Douglas T. Smith Editorial Services

Douglas T. Smith Editorial Services

m 32-Bit DSP: A Digital Radio Performance Advantage?

32-Bit DSP: A Digital Radio Performance Advantage?
© 2002, Douglas T. Smith Editorial Services
www.doug-smith.net

Preface

Digital signal processing (DSP) hardware has advanced to the point where 32-bit floating-point computing power may be embedded in radio transceivers. In the Ten-Tec 565 Orion, more than one 32-bit DSP is included. When signals are digitized using 24-bit resolution or less, though, is 32-bit processing really necessary? Or is it just marketing hype?

Well, no! It's not just hype. Follow me through a brief discussion of how numbers are handled inside a DSP and see for yourself why 32-bit floating-point processing represents a real improvement in IF-DSP transceivers.

Fixed-Point vs. Floating-Point

DSPs work with binary or base-two numbers. A certain collection of binary digits or bits is used to store and manipulate numbers. We usually characterize a particular DSP primarily by the number of bits used; that is, 8-bit, 16-bit or 32-bit. In the case of a 32-bit DSP, those 32 bits may be allocated in a variety of ways to represent numbers. Two popular representations dominate the scene: fixed-point and floating-point. Let's take a look at those formats along with some of their advantages and disadvantages.

Fixed-Point Format

In fixed-point representation, a binary number is understood to be in signed-fractional format. Signed means that the number can be either positive or negative. Fractional means that a number n is interpreted to fall within the range -1 = n < 1.

In this format, the most-significant bit denotes the sign of the number. See Fig 1. When the sign bit is 0, the number is positive; when the sign bit is 1, the number is negative. The separation between the sign bit and the rest of the number is known as the radix point. In base 10, the radix point is called the decimal point, but we cannot call it that in base two!

Half the possible numbers are positive and the other half negative, therefore. To make DSP computations convenient in fixed-point notation, negative numbers are stored in two's-complement form. You get the two's complement of a number after you subtract it from zero. Taking some 8-bit examples, 1000 0000₂ is the most-negative number and 0111 1111₂ is the largest positive number.

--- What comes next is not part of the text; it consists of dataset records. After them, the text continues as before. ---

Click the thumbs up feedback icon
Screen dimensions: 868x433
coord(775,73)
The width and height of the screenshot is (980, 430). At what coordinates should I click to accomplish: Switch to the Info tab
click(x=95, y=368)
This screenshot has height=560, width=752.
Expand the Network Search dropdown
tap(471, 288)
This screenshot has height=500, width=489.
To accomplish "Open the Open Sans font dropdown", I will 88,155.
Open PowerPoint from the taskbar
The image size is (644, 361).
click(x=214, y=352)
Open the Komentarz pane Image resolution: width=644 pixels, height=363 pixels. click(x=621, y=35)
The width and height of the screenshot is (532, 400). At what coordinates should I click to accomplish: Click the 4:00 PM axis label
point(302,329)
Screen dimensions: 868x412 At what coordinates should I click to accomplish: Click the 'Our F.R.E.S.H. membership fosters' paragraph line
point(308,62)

Two's-complement notation is convenient in DSP because numbers may be added, subtracted, multiplied or divided in straight binary fashion while preserving the sign of the result. The addition or subtraction of two fixed-point numbers falling in the given range may produce a result outside that range, though. Such a result, called overflow, must be either avoided or corrected during DSP calculations. The need to avoid overflow tends to lead to scaling of data (reducing the absolute value of numbers). Data scaling reduces the range of numbers that can be represented: dynamic range.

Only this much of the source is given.